Wajahnya amat tampan, kulit kecokelatannya eksotis ditimpa matahari. Ditambah lagi surai bergelombang yang panjangnya hampir menutupi telinga. Keelokan itu pasti menjadi santapan puluhan wanita.
Aku harus cepat pergi dari sini.
"Kenapa wajahmu merah? Apa kau demam?" Ia mendapatiku yang tengah mencuri pandang pada tubuhnya.
"Aku cuma kepanasan." Itu hanyalah sebuah bualan karena sebenarnya aku malu dengan pikiranku sendiri yang melanglang buana dengan liar sejak aku melihat tubuh kekar pemuda itu. Sementara di sisi lain aku tak nyaman dengannya yang seperti mencari celah untuk bersentuhan denganku.
🌼
"Ini sudah siang. Aku harus kembali," ucapku setelah sekian lama basa-basi dengan Arya.
"Baiklah.
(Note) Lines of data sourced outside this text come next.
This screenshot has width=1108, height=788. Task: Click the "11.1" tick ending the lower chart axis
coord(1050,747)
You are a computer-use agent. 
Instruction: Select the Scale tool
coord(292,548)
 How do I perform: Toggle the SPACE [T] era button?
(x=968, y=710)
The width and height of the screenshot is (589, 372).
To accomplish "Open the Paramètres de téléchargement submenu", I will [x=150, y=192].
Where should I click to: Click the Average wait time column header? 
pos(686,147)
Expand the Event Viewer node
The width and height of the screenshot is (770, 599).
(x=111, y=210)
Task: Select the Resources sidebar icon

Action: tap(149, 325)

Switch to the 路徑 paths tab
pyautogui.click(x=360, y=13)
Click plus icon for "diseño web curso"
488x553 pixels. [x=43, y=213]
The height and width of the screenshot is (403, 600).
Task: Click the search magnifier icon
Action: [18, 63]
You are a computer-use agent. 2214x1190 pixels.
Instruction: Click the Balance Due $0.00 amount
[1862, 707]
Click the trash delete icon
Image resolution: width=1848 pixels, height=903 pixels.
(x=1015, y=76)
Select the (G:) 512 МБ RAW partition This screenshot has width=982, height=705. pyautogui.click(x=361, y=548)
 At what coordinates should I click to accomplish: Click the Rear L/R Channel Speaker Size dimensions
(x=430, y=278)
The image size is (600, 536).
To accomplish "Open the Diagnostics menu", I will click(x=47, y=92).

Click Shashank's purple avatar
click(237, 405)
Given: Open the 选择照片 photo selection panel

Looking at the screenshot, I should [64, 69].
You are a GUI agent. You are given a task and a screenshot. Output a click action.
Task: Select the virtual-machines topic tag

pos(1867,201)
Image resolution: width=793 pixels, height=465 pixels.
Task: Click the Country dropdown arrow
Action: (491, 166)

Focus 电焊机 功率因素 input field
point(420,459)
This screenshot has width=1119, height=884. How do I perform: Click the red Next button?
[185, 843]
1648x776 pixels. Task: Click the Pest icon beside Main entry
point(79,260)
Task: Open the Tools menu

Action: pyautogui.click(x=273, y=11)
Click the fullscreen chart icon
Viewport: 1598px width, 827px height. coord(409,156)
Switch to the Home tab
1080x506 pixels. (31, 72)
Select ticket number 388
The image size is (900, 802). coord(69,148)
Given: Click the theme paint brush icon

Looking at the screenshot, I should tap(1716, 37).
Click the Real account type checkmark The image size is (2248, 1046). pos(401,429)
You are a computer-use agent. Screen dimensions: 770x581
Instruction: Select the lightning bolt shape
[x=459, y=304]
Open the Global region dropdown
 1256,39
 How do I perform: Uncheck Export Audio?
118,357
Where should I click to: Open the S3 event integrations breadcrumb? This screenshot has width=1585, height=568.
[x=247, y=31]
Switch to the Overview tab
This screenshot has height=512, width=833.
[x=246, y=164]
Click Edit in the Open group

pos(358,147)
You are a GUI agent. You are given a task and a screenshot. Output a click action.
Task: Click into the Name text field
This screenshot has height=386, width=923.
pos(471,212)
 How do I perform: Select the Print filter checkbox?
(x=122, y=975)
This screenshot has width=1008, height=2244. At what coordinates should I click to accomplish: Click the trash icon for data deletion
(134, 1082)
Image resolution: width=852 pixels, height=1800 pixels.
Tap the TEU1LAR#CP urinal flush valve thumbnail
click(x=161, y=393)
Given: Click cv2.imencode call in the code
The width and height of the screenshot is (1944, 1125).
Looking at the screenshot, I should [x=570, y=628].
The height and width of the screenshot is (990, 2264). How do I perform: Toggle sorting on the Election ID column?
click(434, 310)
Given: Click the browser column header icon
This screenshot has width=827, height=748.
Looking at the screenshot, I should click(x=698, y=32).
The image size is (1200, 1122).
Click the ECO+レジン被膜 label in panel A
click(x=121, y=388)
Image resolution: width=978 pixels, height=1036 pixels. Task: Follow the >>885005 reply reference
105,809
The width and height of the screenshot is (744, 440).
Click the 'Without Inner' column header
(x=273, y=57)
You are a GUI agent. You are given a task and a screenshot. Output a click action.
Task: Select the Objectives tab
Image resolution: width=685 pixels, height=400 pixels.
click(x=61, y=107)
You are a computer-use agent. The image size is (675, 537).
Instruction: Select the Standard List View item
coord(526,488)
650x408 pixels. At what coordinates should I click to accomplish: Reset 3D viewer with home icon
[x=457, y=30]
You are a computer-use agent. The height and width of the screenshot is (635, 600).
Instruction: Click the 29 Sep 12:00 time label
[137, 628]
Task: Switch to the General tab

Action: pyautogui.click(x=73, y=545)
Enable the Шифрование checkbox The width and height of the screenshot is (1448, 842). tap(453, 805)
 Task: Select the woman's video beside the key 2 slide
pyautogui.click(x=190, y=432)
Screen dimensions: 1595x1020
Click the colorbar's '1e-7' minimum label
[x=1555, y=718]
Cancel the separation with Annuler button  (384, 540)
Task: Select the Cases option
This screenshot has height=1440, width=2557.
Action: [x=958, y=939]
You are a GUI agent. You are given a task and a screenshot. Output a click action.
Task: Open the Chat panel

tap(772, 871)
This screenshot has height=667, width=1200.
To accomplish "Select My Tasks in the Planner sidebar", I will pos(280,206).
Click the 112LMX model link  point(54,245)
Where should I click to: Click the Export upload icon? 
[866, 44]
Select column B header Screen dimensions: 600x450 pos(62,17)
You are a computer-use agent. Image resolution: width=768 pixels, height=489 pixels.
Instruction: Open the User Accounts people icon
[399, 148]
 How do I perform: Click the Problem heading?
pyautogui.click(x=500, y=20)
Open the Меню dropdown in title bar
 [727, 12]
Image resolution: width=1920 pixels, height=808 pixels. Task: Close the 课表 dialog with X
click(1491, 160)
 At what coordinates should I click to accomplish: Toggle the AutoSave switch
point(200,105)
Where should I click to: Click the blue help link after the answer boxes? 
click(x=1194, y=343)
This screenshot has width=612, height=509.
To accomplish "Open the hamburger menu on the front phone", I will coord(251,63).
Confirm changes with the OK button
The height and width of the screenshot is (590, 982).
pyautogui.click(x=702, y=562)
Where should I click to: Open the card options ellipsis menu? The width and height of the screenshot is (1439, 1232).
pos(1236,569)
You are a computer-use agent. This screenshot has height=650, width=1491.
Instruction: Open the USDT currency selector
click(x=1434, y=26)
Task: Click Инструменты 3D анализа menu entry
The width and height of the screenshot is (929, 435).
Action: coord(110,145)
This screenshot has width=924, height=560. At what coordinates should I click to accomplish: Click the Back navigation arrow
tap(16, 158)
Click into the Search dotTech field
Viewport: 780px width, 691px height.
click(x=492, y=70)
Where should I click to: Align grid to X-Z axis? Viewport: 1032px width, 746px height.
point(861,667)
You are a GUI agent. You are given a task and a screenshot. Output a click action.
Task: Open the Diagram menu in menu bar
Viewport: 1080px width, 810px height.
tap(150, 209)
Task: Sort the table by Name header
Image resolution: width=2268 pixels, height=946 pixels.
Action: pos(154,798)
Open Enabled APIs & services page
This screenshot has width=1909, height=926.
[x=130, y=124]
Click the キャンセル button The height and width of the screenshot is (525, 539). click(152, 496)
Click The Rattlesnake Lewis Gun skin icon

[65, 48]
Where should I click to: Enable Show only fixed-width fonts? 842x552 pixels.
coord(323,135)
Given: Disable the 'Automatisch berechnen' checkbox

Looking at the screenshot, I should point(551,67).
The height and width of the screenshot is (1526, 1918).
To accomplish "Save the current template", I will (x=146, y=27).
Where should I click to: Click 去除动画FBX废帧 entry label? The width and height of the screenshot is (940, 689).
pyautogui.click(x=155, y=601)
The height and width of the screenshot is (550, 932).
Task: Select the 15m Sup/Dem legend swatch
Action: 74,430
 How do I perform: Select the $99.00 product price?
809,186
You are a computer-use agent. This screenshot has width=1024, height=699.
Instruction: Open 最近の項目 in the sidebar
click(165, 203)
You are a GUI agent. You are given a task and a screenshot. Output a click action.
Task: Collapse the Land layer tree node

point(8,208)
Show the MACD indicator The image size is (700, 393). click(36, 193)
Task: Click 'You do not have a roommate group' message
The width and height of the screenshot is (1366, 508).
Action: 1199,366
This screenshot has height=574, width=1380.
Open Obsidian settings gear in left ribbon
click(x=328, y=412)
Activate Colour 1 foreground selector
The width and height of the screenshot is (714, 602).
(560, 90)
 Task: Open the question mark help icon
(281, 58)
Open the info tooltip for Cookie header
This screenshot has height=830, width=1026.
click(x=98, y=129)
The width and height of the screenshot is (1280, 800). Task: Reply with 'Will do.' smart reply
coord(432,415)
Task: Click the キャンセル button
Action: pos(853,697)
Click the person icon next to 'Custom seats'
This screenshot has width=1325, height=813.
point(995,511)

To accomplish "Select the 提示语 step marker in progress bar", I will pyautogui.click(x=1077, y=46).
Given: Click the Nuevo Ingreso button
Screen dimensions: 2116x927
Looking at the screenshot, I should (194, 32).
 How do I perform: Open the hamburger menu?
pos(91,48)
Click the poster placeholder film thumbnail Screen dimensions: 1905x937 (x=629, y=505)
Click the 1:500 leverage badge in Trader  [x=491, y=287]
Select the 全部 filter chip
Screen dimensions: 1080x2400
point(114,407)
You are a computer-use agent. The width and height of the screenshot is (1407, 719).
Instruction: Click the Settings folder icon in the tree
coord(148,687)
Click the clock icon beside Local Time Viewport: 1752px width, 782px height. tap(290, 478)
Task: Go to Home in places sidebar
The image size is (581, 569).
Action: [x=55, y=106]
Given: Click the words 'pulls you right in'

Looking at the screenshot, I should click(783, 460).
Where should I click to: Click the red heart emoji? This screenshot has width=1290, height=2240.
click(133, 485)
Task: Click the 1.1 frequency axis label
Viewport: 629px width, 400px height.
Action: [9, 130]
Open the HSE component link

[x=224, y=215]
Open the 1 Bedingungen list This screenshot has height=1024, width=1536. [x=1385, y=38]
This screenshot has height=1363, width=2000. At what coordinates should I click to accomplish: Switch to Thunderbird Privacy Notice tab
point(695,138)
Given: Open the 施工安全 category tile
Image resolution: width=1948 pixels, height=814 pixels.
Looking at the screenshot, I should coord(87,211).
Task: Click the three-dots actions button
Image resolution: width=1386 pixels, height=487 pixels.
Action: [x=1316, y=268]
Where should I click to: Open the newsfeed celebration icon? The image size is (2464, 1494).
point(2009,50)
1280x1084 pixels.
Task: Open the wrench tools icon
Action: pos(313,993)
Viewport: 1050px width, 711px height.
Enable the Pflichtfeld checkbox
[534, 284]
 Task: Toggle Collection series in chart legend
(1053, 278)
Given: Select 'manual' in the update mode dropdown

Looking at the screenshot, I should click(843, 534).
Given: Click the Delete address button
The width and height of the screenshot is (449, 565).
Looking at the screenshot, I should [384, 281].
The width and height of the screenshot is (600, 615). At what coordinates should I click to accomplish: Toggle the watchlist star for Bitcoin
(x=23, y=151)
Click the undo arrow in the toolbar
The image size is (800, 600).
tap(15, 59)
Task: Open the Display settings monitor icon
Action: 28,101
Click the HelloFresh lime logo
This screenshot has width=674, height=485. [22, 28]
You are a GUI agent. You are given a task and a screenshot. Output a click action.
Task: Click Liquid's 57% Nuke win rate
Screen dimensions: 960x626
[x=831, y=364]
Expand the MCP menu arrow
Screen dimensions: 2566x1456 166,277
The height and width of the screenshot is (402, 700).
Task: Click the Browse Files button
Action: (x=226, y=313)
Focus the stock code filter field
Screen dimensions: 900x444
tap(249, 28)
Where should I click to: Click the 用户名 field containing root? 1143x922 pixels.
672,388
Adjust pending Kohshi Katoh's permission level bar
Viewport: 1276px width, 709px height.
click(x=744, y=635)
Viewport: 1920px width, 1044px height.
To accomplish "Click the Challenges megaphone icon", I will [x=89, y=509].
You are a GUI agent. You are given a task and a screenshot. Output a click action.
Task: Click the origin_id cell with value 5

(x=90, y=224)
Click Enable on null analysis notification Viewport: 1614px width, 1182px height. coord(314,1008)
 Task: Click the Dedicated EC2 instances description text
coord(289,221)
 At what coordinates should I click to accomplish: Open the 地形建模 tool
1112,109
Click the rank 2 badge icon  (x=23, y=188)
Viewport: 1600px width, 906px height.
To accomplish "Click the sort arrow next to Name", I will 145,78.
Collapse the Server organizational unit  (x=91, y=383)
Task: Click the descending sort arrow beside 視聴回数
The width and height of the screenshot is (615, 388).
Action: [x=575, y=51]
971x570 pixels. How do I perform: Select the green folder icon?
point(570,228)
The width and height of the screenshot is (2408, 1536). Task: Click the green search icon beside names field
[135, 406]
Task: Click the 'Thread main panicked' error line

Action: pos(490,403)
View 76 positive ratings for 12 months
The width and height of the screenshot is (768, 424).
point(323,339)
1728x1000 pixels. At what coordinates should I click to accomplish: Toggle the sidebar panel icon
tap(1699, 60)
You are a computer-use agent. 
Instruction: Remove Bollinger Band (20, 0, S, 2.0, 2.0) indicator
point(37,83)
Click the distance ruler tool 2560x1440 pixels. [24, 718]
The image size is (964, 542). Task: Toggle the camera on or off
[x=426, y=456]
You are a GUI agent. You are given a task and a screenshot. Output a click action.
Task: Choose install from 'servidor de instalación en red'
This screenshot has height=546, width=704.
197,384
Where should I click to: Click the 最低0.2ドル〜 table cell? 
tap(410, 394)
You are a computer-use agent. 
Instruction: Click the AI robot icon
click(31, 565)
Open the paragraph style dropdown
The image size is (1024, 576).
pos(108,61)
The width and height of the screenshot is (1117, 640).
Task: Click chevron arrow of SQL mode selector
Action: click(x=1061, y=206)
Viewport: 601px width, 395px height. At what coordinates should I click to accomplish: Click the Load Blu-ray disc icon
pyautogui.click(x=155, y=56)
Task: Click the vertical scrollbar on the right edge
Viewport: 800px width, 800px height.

Sengatan matahari tidak baik untuk kulitmu," sahut Arya dengan nada menyindir.
"Bukan begitu, aku hanya tidak ingin Emak khawatir dan mencariku," jelasku dengan nada tinggi dan ia malah tergelak.
"Aku tahu, lagi pula memang kulitmu harus dijaga, jangan cemberut seperti itu."
Aku segera berjalan meninggalkan tempat ini, tetapi lenganku dicekal tangan besarnya, membuatku berbalik badan dengan waswas. "Pakai ini, besok datang ke sini lagi. Aku akan menunggu," ucapnya sambil memakaikanku gelang berukir naga dari kayu, sama dengan gelang yang dipakai Arya sendiri.
Aku mengangguk sambil tersenyum dan menatap mata kelamnya yang juga menatapku. Lagi-lagi jantungku bertalu-talu mendapati paras yang bisa mencuci mata itu.